In 1944, now back home in the Nazi-occupied Netherlands, it would fall to Escher to get into the home of his beloved Jewish art teacher Samuel Jessurun de Mesquita – to save as much art as he could. “The Mesquita family,” he would later write, “had been hauled out of bed and taken away. It must now be regarded as practically certain that S Jessurun de Mesquita, his wife and their son Jaap all perished in a German camp.”

Escher’s fantastic tessellations brought the maths of the Alhambra head to head with modern physics. Roger Penrose, who won the 2020 Nobel Prize for his pioneering work on black holes, encountered Escher’s art in the 1950s while at a conference in Amsterdam. He went home and tried drawing Escher-like conundrums, publishing a paper that unveiled two “impossible” objects: a staircase that loops on itself without going up, and a solid triangular structure that looks real yet is connected in a totally absurd way, with its three corners all seeming to push outward while actually being on the same plane.

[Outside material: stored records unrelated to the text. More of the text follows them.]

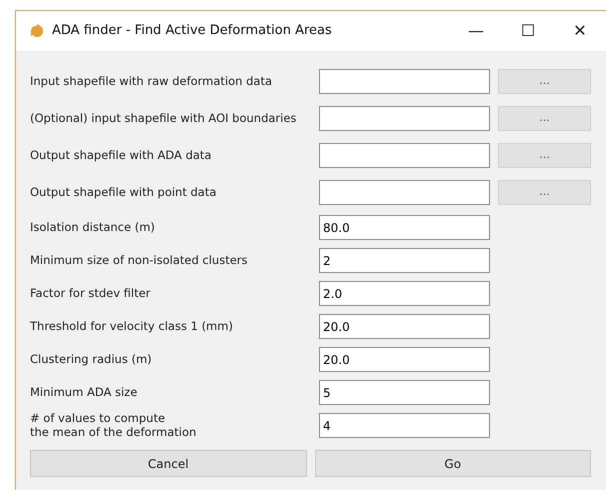 The height and width of the screenshot is (490, 606). Describe the element at coordinates (476, 31) in the screenshot. I see `minimize-button: —` at that location. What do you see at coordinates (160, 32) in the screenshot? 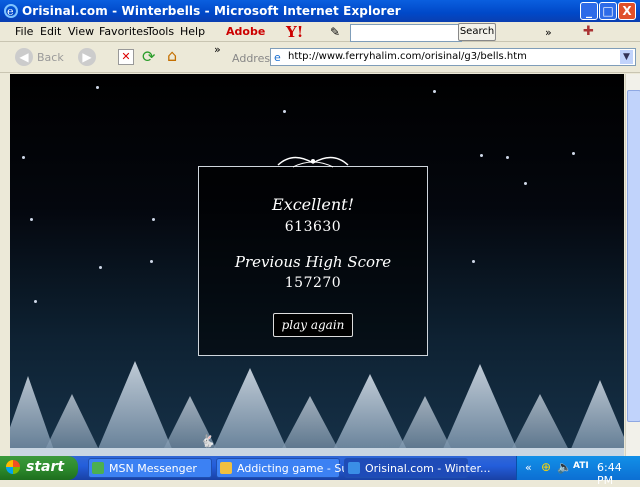
I see `menu-tools: Tools` at bounding box center [160, 32].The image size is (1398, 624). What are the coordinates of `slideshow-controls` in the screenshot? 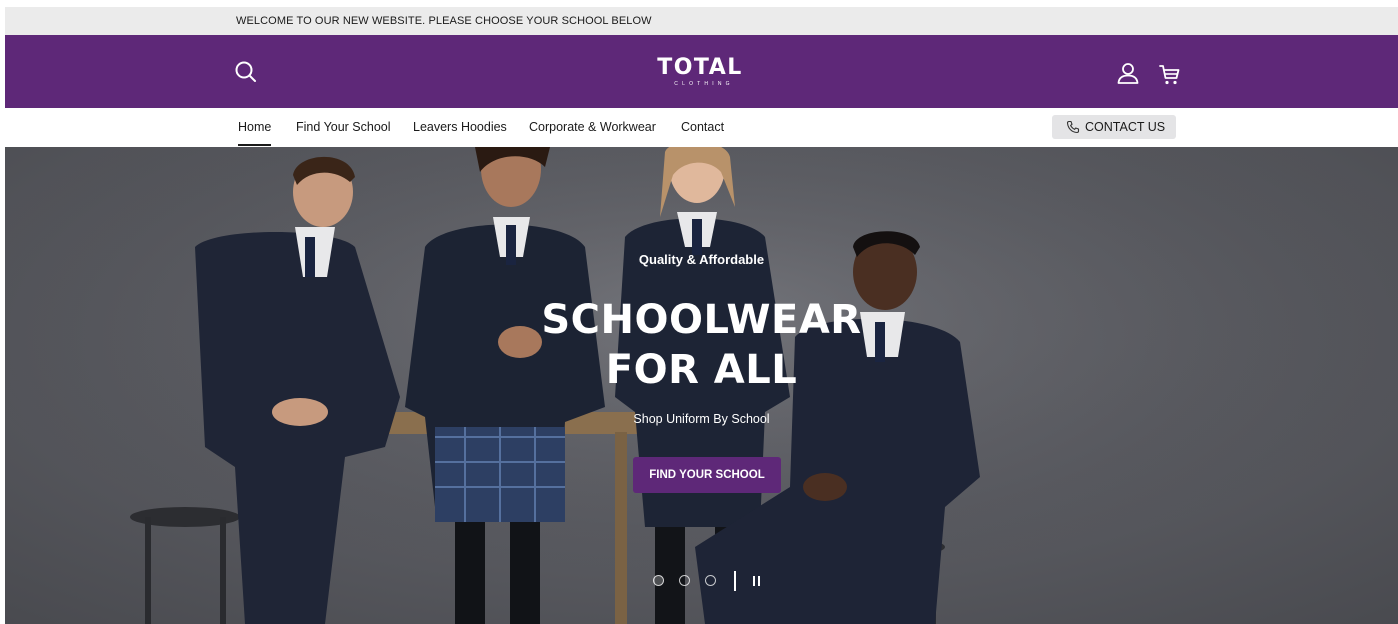 It's located at (710, 581). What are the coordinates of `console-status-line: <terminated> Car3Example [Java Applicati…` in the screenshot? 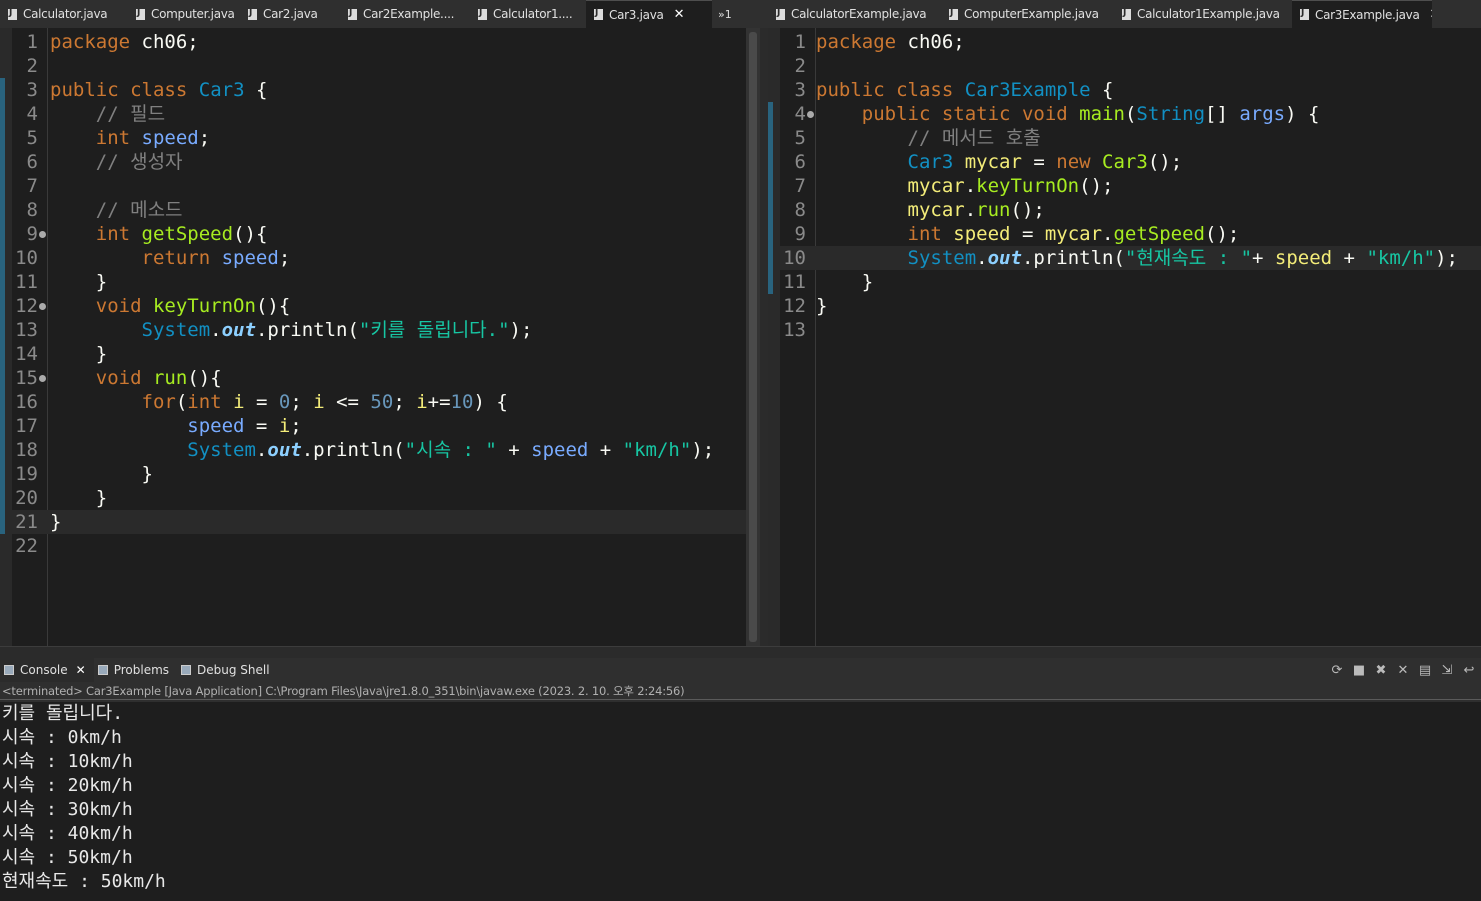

When Escher saw these Escheresque objects, he responded with his own fantastic interpretations of the infinite staircase and the Penrose triangle. His 1960 print Ascending and Descending depicts cowled figures marching up and down a staircase atop a palace that just takes them back to where they started. In 1961’s Waterfall, he gives the same seductive depth and detail to a vision of a waterfall working a mill. After hitting the mill wheel, water flows along a flat, zig-zagging channel until – impossibly – it falls again. Escher explained it was based on the Penrose triangle. So, in the 1960s, this Dutch graphic artist who had failed at school was in dialogue with the most advanced mathematics around.

Another print shows angels and devils interlocking on a sphere-like surface, getting smaller as they approach the edges of the globe. While striking, it looks almost straightforwardly Escheresque – yet in his book Cycles of Time, Penrose uses this work to explain the non-Euclidean “hyperbolic” geometry behind a new theory of the cosmos. In the pantheon of art-and-science crossovers, this is an extraordinary achievement.

Art is another way of thinking about the universe. It can illustrate mathematical phenomena that few could follow any other way. Escher took two artistic traditions, Islamic abstraction and Renaissance perspective, and fused them. The result is a multiverse of delights with no correct way up or down. Escher proved that looking can be a magical kind of thinking.